2013年7月27日土曜日

第十五回 鍛練句会



(最高得点句)
母の指差す空に私はなんにも見えない(8点)



(8点)母の指差す空に私はなんにも見えない◎◎○○○○△
(4点)叱られて歩く子も一人前の荷物◎○○△
(3点)寝てはいけない人と寝る外は雷○○○△△
(3点)はばたいたミサゴは必ず次へゆく◎○△△
(3点)地球儀を指で止めてここへ行きたいここで死にたい◎○△△
(3点)さっきと違う人が寝ているベンチ◎○△
(2点)月あかりそうっと戸を開ける◎△△
(2点)記念碑をずっと眺めていたい気分○○△△△
(2点)風邪の床のぞく明け暮れ○○△
(2点)この雨は新宿の地下水となる立ち止まる◎○●△△(コンプリート句)
(2点)生乾きのにおいのする昼めしだ○○△△
(2点)火のついた手紙いつ離そうか○○△△△
(2点)文芸コーナー居並ぶ夏の無精髭ども○○△△△△
(1点)誘蛾灯があおく蛾もこない部屋です○△△
(1点)処女だったおんなに子供ができた◎○●●△(コンプリート句)
(0点)雨上がり苦笑い青い傘の男さ○●△△
(0点)悪夢に跳ね起きる凌霄花窓から覗き込んでる○●△
(-1点)死者おちんこも隠さずに●△△△△
(-3点)がたがた音たてやがって寝れねぇじゃねぇか●●●△△
(無点)朝起きていきなりすぐの朝ごはん△△
(無点)風のかたちに夜のジョギング△△△△
(無点)からっぽの花瓶からすぐに指抜き△△
(無点)青色クレヨンが雨になったよ△△△
(無点)選句結果をまとめる手の玉葱くさい△△△
(無点)一日動かない部屋の空気のおもたさ△△△△
(無点)無愛想なレジの女ピアスの穴が膿んでる△△
(無点)七夕飾り雨を纏って秘密囁いている△△




(以上、27句)
※特選(◎)2点、並選(○)1点、逆選(●)-1点として集計。



◆作者発表(投句順 編者除く)

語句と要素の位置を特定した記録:
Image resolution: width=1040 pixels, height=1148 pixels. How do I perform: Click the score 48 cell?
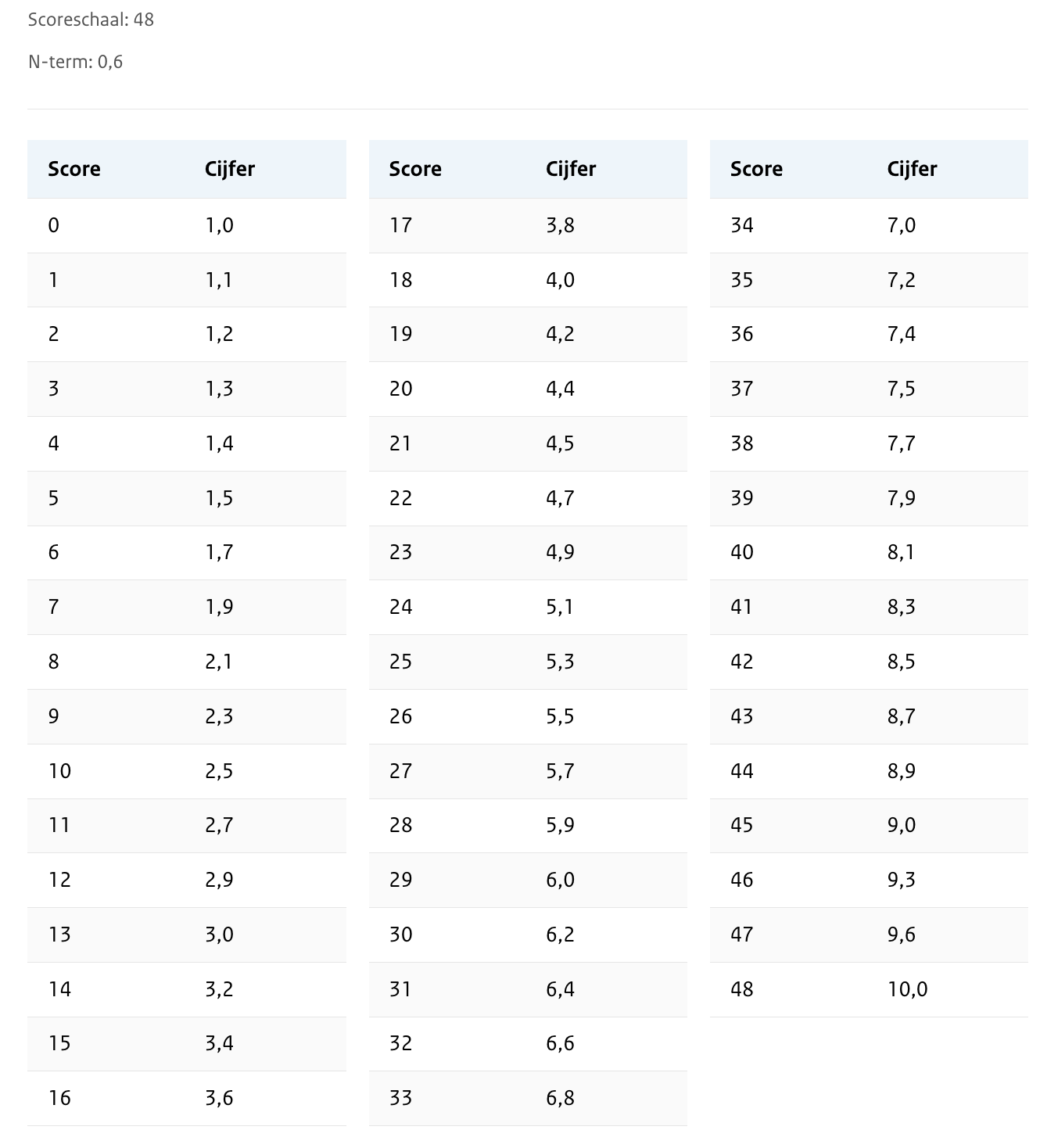(742, 989)
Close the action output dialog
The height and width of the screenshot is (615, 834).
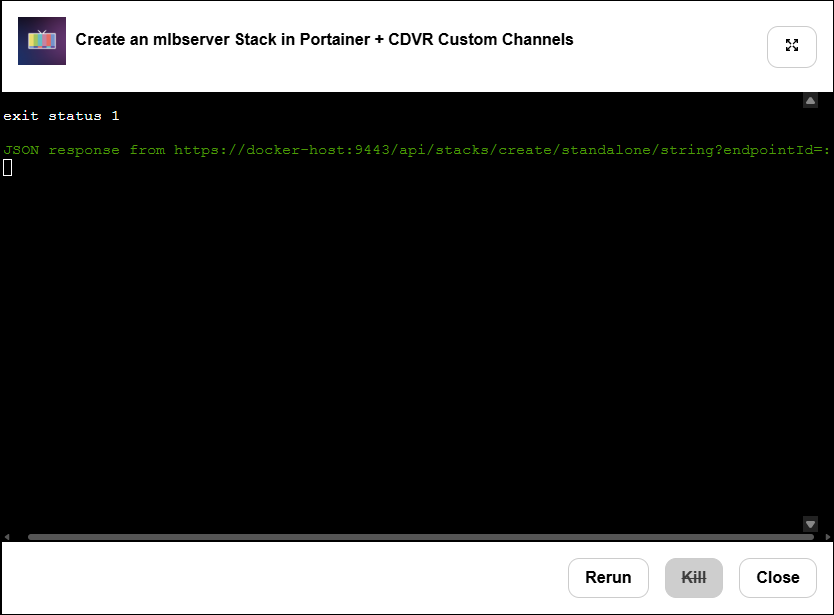(x=777, y=577)
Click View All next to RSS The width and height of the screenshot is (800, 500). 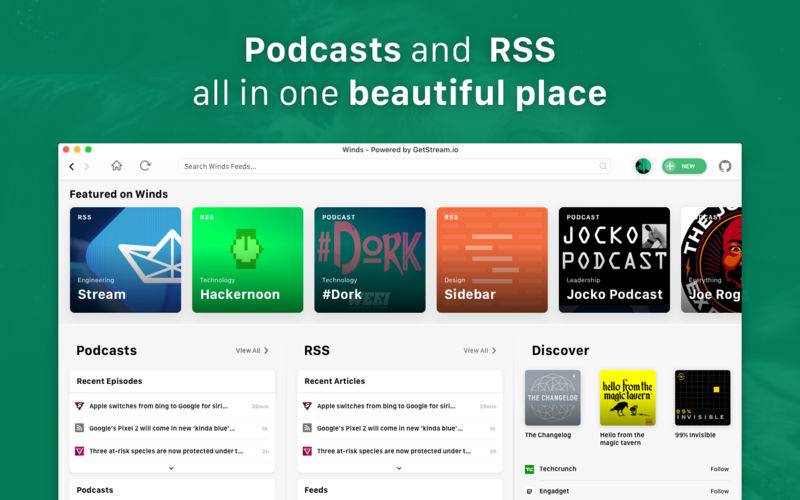coord(480,351)
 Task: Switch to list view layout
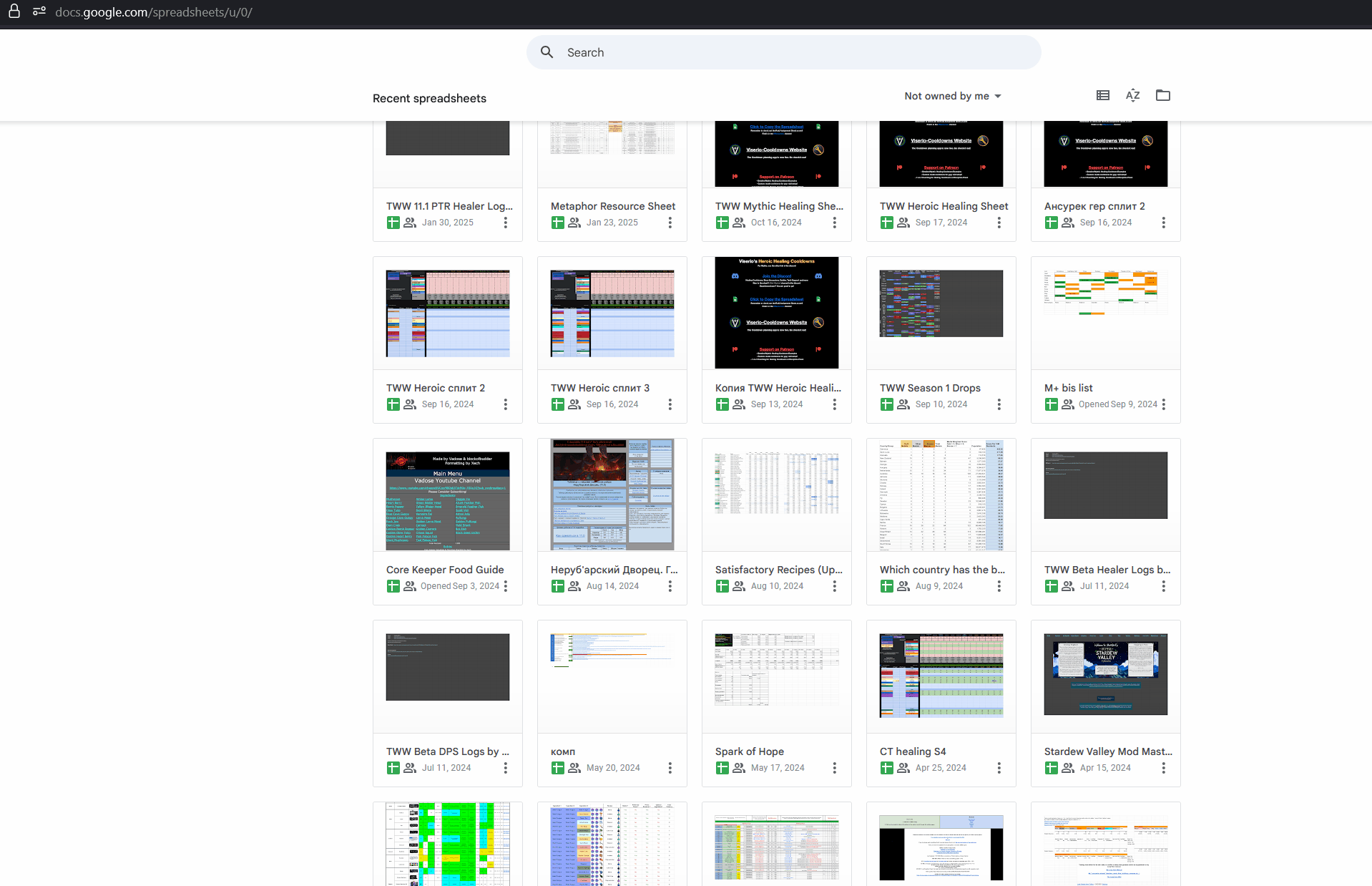1102,95
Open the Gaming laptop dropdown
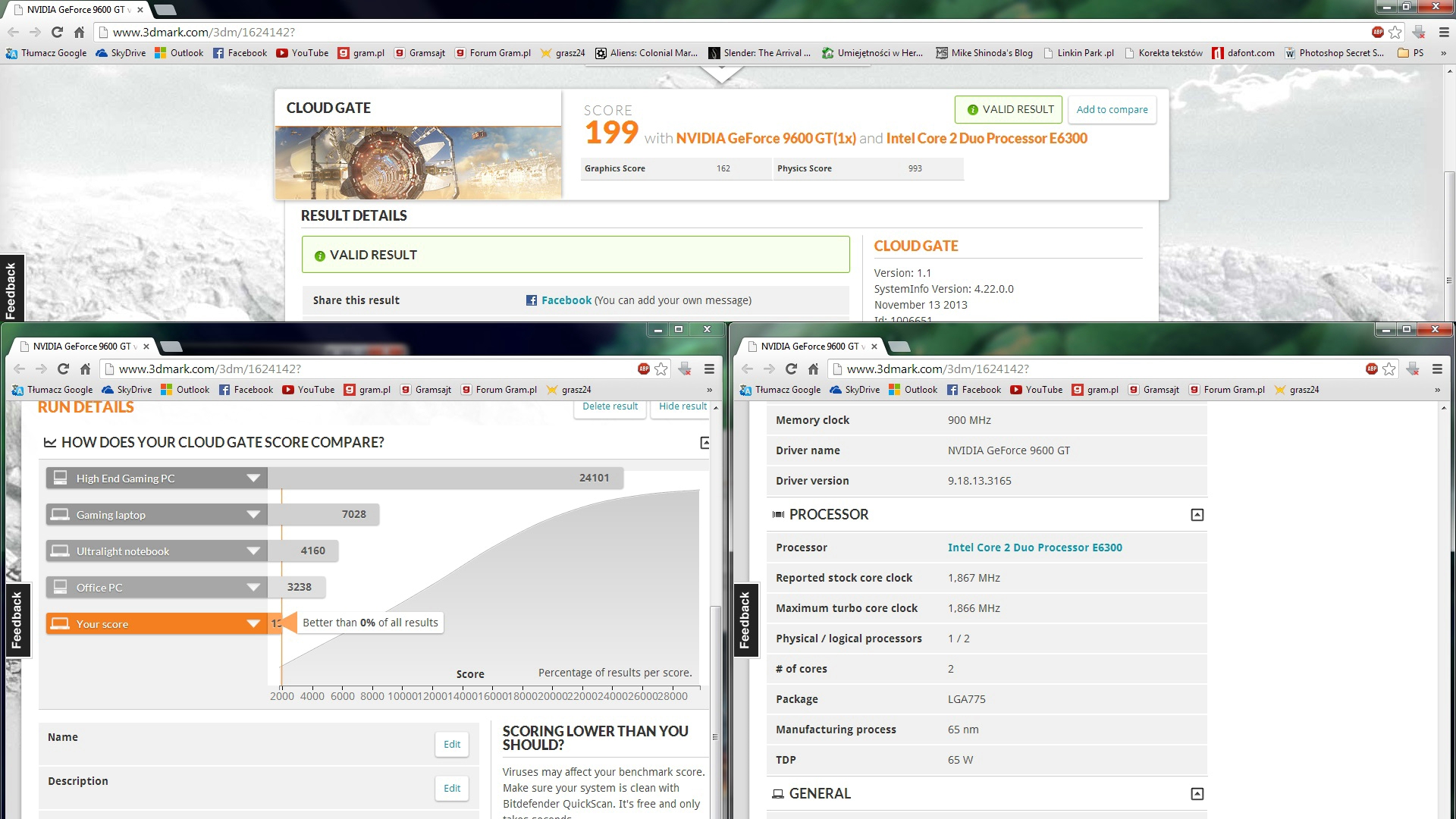This screenshot has width=1456, height=819. click(x=253, y=515)
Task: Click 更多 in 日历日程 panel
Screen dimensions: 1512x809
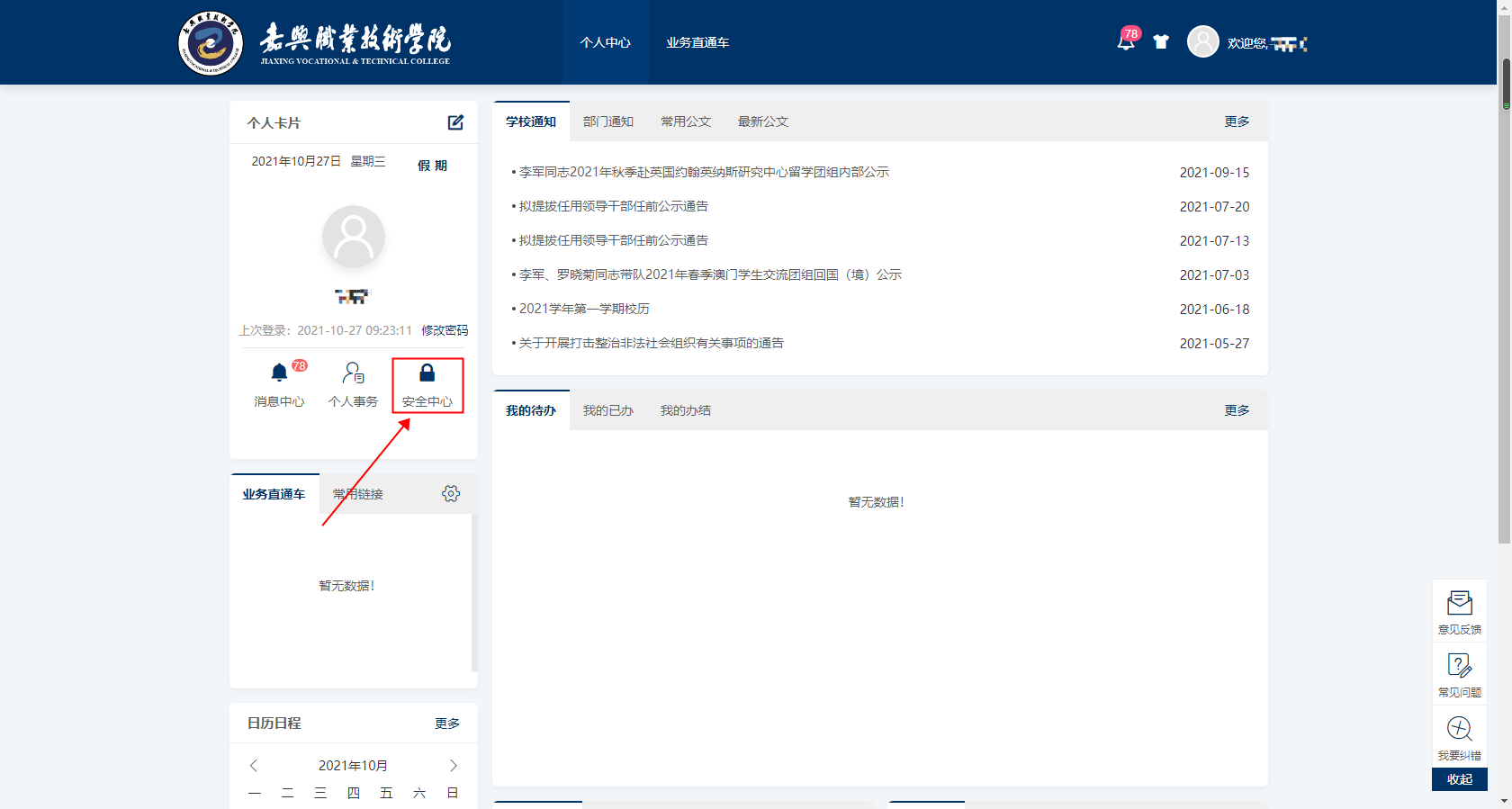Action: point(447,724)
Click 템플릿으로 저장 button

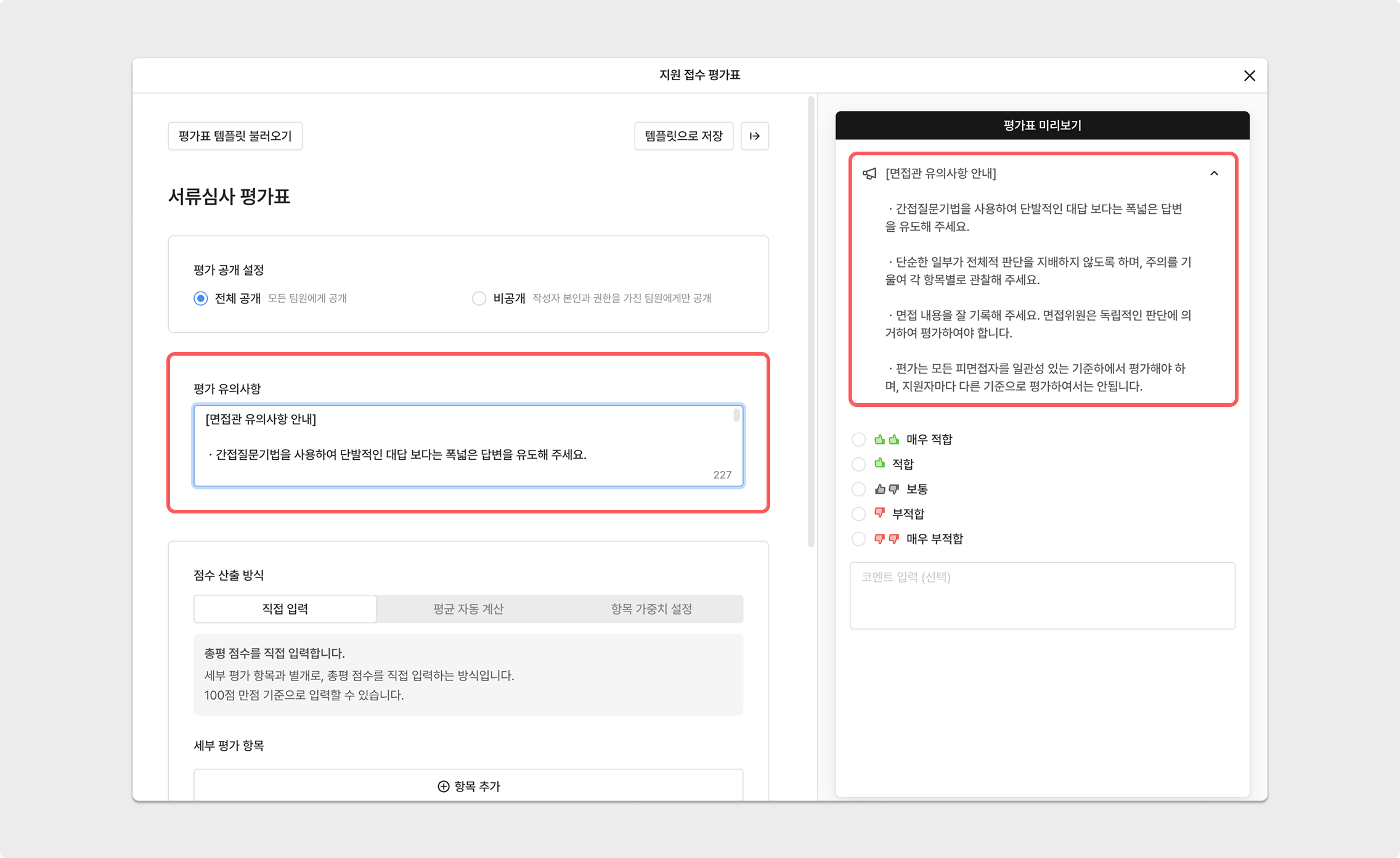tap(683, 136)
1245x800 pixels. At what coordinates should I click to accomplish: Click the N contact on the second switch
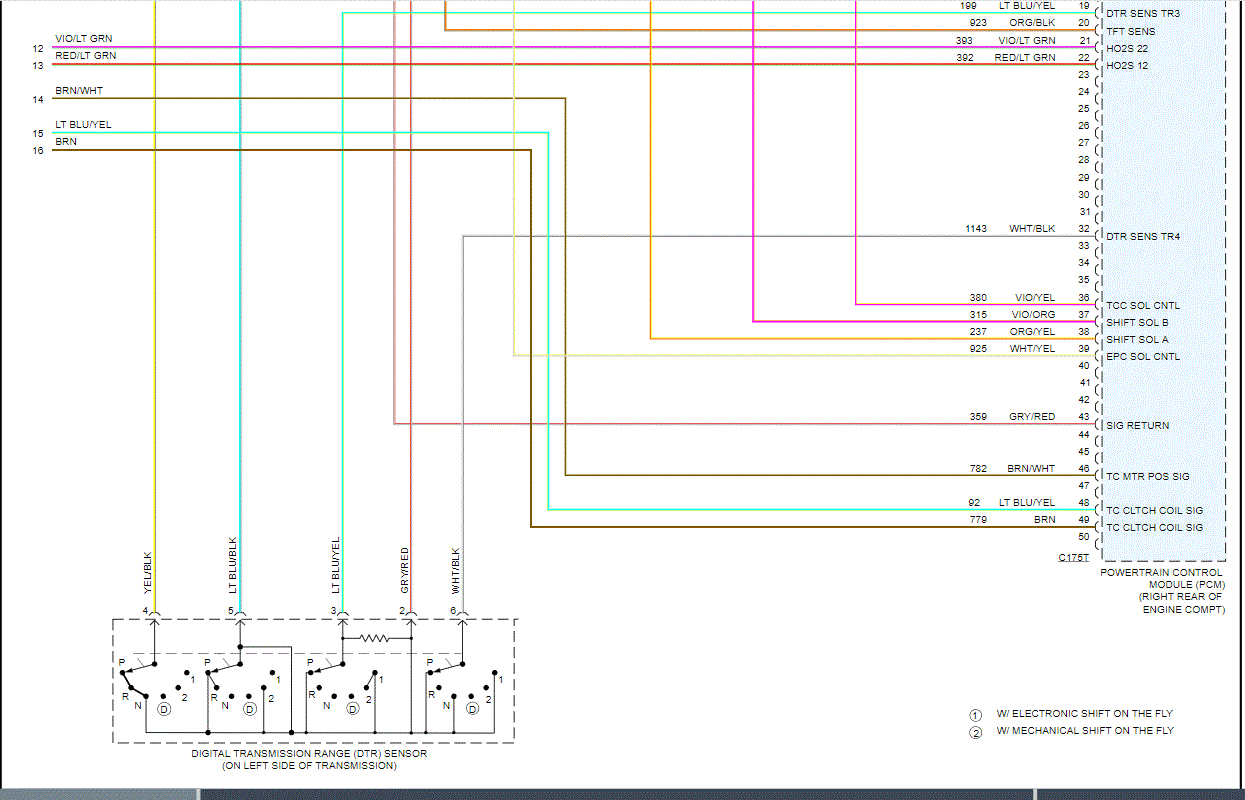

▸ 課題一覧:
- a) 句会の記録で、最高得点句とされているのはどの句ですか。
- b) 句会の記録のうち、「母の指差す空に私はなんにも見えない(8点)」から「(2点)この雨は新宿の地下水となる立ち止まる◎○●△△(コンプリート句)」までを、両端を含めてそのまま書き写してください。
ここにある項目は参照しなくてかまいません。

▸ 解答一覧:
- a) 「母の指差す空に私はなんにも見えない」(8点)です。

- b)
母の指差す空に私はなんにも見えない(8点)



(8点)母の指差す空に私はなんにも見えない◎◎○○○○△
(4点)叱られて歩く子も一人前の荷物◎○○△
(3点)寝てはいけない人と寝る外は雷○○○△△
(3点)はばたいたミサゴは必ず次へゆく◎○△△
(3点)地球儀を指で止めてここへ行きたいここで死にたい◎○△△
(3点)さっきと違う人が寝ているベンチ◎○△
(2点)月あかりそうっと戸を開ける◎△△
(2点)記念碑をずっと眺めていたい気分○○△△△
(2点)風邪の床のぞく明け暮れ○○△
(2点)この雨は新宿の地下水となる立ち止まる◎○●△△(コンプリート句)